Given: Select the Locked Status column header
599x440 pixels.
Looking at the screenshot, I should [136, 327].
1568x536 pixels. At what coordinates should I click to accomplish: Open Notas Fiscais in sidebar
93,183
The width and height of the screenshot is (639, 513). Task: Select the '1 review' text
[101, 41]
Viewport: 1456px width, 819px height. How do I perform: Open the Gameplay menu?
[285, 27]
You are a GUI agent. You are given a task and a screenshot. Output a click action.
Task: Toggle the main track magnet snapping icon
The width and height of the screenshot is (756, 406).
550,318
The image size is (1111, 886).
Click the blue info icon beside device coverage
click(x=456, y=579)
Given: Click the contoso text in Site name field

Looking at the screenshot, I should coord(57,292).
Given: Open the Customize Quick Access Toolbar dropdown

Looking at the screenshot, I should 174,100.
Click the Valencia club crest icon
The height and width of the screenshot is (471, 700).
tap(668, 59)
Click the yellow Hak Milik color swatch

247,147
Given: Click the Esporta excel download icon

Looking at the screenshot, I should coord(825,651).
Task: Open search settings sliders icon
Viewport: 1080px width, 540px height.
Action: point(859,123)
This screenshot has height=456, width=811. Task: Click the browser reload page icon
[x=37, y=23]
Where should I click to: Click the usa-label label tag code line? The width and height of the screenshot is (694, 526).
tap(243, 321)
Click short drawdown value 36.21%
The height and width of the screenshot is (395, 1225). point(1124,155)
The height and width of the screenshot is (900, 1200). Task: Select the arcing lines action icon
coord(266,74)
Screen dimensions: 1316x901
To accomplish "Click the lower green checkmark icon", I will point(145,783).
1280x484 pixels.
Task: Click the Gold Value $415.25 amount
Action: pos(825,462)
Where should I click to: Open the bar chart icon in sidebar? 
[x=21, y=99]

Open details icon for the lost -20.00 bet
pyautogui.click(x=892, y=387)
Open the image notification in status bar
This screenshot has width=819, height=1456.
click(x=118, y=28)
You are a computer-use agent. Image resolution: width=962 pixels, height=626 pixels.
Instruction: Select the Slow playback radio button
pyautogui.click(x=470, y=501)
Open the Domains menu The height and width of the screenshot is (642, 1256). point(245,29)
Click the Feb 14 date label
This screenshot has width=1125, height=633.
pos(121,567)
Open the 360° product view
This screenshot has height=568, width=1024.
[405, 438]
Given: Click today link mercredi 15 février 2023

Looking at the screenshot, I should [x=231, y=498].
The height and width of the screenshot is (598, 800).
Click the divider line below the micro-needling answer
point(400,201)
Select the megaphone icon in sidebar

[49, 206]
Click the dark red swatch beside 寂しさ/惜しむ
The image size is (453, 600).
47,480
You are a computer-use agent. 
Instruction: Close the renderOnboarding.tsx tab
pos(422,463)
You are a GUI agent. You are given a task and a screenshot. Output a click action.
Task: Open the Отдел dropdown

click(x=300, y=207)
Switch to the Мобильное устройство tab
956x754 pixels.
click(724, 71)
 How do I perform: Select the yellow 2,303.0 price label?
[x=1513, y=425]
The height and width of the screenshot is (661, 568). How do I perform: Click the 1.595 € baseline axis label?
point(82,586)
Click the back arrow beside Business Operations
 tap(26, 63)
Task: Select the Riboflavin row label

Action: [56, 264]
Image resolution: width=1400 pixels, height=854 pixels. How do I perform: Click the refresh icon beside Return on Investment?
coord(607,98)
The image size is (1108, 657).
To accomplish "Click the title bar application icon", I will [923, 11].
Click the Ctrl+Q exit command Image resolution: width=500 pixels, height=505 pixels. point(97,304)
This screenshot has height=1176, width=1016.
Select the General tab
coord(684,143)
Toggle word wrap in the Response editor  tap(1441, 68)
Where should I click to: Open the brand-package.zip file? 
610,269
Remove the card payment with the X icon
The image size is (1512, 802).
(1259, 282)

■ EXERCISE INSTRUCTIONS ■
Nothing but the lines from the one containing "Switch to the Мобильное устройство tab" through the last line of the material should be returned, each exactly as written, both ends included.

■ RESULT FOR THIS TASK ■
Switch to the Мобильное устройство tab
956x754 pixels.
click(724, 71)
 How do I perform: Select the yellow 2,303.0 price label?
[x=1513, y=425]
The height and width of the screenshot is (661, 568). How do I perform: Click the 1.595 € baseline axis label?
point(82,586)
Click the back arrow beside Business Operations
 tap(26, 63)
Task: Select the Riboflavin row label

Action: [56, 264]
Image resolution: width=1400 pixels, height=854 pixels. How do I perform: Click the refresh icon beside Return on Investment?
coord(607,98)
The image size is (1108, 657).
To accomplish "Click the title bar application icon", I will [923, 11].
Click the Ctrl+Q exit command Image resolution: width=500 pixels, height=505 pixels. point(97,304)
This screenshot has height=1176, width=1016.
Select the General tab
coord(684,143)
Toggle word wrap in the Response editor  tap(1441, 68)
Where should I click to: Open the brand-package.zip file? 
610,269
Remove the card payment with the X icon
The image size is (1512, 802).
(1259, 282)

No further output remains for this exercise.